What is also notable is that the lawyer works for an anti-abortion group specializing in pro-life litigation.  However, I question these tactics.  The winning argument, well maybe not for a Texas court, is that is is insane for someone to force any woman to abort a child against their will, regardless of the risk to the person or baby.  Otherwise, parents can undermine the autonomy of a woman in child bearing decisions simply because she is a minor.

There could be a further underlying strategic goal here.  In a case in which a teenager wishes to get an abortion over her parents wishes, she still must overcome the general state interest in preserving life, which courts have been using to justify various hurdles for teenagers to over come to procure abortions.  In contrast, here the state interest doubles down on the teenagers interest in having a child and protects the child from overbearing parents.

We can also look at this the other way.  If the state is so willing to protect a child whose parents are trying to coerce her into having an abortion, why is the state so unwilling to protect a child from coercion from parents forcing the teenager into having the child.  It seems inconsistent to me to say that a parent has no say over child bearing decisions in one case, and in the other case can use anything short of abuse in the other situation to coerce a child.
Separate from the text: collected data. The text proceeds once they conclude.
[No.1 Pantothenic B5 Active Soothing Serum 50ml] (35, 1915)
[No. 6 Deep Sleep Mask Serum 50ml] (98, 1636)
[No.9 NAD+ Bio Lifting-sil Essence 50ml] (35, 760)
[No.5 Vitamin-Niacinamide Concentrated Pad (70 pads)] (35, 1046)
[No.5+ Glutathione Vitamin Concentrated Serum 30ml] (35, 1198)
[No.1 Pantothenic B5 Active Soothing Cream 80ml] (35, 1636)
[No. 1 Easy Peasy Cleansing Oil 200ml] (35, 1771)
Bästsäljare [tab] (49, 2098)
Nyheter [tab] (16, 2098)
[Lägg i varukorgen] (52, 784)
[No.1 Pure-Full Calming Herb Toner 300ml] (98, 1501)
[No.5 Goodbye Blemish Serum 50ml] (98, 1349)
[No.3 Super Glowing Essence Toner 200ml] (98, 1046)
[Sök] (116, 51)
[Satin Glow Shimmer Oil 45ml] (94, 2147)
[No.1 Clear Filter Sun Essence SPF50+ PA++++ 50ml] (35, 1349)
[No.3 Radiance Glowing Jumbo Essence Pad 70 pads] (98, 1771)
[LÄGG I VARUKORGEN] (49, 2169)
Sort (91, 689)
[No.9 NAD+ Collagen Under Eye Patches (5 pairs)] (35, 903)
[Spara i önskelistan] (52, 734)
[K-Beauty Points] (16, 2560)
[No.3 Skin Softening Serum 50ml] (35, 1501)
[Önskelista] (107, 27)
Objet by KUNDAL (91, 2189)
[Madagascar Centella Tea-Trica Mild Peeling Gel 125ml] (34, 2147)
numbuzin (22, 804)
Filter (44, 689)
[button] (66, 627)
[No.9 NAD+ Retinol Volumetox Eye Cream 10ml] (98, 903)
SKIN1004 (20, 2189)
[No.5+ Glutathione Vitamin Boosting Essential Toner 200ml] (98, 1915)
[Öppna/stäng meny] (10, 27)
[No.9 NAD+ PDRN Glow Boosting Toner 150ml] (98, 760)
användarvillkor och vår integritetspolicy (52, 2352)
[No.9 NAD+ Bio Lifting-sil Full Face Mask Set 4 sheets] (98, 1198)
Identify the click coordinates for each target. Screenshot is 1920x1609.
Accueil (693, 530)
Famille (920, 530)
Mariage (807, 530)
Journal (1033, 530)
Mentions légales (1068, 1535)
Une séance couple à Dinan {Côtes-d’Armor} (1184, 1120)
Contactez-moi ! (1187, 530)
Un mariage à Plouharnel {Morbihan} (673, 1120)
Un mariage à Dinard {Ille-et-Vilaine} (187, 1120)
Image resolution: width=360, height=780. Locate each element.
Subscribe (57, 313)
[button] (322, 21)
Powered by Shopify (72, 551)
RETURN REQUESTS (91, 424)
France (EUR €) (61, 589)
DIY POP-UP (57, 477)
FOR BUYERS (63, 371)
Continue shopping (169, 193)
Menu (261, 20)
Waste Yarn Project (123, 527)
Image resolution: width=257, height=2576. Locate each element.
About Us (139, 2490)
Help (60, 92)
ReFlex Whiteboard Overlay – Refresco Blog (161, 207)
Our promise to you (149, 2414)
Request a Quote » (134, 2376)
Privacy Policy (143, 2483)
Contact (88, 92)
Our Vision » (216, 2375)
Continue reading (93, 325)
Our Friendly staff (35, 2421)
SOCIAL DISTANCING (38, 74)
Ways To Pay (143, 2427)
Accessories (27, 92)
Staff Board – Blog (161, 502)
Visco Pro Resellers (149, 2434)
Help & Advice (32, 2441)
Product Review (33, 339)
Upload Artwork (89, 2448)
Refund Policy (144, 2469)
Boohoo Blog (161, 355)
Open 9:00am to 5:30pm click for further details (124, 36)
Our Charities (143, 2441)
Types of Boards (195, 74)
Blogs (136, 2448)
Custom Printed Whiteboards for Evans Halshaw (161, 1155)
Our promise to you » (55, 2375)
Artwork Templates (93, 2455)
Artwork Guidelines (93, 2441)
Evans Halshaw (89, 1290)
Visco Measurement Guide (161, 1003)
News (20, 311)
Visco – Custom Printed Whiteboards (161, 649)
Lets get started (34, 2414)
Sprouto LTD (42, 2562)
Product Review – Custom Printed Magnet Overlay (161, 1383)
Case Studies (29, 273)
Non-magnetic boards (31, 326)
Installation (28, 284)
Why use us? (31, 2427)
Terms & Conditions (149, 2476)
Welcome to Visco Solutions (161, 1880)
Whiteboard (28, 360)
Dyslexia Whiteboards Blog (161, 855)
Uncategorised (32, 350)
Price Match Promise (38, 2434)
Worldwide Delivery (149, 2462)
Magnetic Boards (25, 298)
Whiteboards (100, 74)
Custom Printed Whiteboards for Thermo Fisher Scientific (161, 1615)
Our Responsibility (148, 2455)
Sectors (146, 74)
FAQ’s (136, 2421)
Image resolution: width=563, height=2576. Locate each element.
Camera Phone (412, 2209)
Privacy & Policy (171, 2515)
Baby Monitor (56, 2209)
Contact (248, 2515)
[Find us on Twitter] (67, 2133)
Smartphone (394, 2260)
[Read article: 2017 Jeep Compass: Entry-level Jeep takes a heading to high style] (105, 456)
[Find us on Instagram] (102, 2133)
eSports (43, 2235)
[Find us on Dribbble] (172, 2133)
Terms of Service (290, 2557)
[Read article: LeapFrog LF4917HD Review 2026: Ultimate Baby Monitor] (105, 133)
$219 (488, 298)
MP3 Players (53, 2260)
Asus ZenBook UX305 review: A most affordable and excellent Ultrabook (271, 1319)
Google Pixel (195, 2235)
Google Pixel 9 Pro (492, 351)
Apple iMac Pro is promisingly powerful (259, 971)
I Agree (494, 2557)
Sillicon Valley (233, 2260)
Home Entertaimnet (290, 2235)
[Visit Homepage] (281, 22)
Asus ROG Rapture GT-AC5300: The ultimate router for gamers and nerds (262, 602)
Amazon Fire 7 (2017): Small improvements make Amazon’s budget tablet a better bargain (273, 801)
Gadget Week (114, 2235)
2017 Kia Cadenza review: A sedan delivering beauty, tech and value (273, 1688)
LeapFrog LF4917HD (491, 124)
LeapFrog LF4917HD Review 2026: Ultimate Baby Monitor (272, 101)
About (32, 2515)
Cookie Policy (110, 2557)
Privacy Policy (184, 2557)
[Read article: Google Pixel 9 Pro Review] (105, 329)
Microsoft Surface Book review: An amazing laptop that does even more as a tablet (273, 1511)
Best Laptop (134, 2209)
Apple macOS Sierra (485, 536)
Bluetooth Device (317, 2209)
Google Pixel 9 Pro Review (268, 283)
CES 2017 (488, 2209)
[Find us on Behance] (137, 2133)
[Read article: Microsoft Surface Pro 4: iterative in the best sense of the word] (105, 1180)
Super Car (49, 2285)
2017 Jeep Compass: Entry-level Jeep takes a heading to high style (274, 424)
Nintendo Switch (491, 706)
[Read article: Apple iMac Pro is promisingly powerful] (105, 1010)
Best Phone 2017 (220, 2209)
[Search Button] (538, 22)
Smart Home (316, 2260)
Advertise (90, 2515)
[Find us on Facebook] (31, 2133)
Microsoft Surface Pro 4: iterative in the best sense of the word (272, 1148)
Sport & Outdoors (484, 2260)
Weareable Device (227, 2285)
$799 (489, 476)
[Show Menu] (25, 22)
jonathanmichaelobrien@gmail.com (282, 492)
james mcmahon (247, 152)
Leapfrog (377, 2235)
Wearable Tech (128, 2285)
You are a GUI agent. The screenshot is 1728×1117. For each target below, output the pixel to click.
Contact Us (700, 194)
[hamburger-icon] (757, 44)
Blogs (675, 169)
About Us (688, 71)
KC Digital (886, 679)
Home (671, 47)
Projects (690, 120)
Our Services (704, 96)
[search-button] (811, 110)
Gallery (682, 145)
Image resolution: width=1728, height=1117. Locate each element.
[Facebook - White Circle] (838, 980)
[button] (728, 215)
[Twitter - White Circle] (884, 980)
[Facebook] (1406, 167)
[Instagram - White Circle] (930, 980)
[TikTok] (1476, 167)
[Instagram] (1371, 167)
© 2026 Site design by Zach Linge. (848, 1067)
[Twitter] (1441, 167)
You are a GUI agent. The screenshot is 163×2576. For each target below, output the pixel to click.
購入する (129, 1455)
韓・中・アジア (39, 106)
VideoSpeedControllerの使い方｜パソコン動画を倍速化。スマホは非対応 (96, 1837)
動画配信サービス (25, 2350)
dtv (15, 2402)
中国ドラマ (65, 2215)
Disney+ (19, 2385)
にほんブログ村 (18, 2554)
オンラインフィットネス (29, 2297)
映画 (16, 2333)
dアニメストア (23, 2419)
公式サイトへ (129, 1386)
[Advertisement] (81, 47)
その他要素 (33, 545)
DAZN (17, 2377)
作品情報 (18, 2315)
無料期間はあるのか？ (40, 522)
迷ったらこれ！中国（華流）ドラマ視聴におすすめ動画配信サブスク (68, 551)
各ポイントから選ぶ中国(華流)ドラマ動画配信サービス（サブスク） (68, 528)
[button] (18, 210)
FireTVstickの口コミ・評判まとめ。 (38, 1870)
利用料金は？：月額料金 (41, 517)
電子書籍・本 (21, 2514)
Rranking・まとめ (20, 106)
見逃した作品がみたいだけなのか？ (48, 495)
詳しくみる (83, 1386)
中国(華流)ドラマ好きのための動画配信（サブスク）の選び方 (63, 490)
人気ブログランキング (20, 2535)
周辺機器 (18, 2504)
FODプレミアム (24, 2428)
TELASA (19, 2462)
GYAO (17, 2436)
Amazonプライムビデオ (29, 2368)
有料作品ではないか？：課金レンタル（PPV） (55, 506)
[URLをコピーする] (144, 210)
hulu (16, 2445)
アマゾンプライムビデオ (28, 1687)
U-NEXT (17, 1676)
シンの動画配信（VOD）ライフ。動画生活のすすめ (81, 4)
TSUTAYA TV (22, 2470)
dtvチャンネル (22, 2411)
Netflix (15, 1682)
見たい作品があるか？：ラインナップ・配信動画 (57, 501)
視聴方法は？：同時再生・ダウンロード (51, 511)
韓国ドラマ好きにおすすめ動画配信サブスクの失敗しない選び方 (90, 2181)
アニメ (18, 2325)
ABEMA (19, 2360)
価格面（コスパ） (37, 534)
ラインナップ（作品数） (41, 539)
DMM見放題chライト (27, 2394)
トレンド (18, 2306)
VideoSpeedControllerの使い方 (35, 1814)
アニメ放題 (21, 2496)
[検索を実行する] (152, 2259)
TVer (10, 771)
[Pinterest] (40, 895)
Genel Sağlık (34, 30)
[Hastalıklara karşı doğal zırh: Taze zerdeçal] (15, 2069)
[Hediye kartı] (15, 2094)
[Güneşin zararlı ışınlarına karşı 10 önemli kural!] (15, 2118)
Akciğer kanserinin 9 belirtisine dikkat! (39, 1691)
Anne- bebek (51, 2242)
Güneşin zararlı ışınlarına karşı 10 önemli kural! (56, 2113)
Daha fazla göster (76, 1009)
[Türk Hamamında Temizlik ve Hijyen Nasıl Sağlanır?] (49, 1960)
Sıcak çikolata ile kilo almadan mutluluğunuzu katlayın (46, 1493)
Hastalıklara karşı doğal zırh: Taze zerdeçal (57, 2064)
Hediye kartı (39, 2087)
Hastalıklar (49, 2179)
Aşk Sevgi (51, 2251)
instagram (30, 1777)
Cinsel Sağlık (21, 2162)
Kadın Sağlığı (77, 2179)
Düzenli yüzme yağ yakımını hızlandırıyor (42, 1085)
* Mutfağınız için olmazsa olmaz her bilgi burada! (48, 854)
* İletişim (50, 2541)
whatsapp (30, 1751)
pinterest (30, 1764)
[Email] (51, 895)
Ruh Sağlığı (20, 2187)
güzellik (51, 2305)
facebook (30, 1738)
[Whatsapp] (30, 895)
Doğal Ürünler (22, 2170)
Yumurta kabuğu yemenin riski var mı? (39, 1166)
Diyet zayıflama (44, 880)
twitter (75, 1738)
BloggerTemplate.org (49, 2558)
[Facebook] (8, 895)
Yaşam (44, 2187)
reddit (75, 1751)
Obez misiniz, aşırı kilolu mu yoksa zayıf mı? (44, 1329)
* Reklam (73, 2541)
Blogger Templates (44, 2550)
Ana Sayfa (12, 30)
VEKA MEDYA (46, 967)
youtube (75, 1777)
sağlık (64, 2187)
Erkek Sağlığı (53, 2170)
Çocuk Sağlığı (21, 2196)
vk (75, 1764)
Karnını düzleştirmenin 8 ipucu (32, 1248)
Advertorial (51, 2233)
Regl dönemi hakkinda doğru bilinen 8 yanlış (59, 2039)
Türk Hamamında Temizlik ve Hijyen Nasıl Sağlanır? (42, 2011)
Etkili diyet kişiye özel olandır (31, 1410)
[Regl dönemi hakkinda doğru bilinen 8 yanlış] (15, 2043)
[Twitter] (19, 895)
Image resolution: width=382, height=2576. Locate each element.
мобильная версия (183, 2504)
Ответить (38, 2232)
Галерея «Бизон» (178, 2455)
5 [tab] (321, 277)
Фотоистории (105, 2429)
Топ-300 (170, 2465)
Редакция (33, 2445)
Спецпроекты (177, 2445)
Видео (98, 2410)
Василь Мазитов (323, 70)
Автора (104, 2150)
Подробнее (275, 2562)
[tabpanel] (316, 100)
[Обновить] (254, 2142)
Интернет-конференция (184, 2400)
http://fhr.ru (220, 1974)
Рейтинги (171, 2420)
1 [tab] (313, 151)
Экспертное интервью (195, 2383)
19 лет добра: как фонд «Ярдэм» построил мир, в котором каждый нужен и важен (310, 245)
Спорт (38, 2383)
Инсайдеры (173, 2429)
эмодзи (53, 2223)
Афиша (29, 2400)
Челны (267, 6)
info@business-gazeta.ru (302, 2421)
The pro-choice lobby would be wise to take on more of these easy to win cases to prevent the pollution of workable jurisprudence uphold the reproductive rights of women.  The right to autonomy over ones self requires that there be no overbearing influence forcing action in one direction or another. The pro-choice lobby should see that the Roe v. Wade doctrine is not interpreted to say that coercion is only bad if only done in one direction.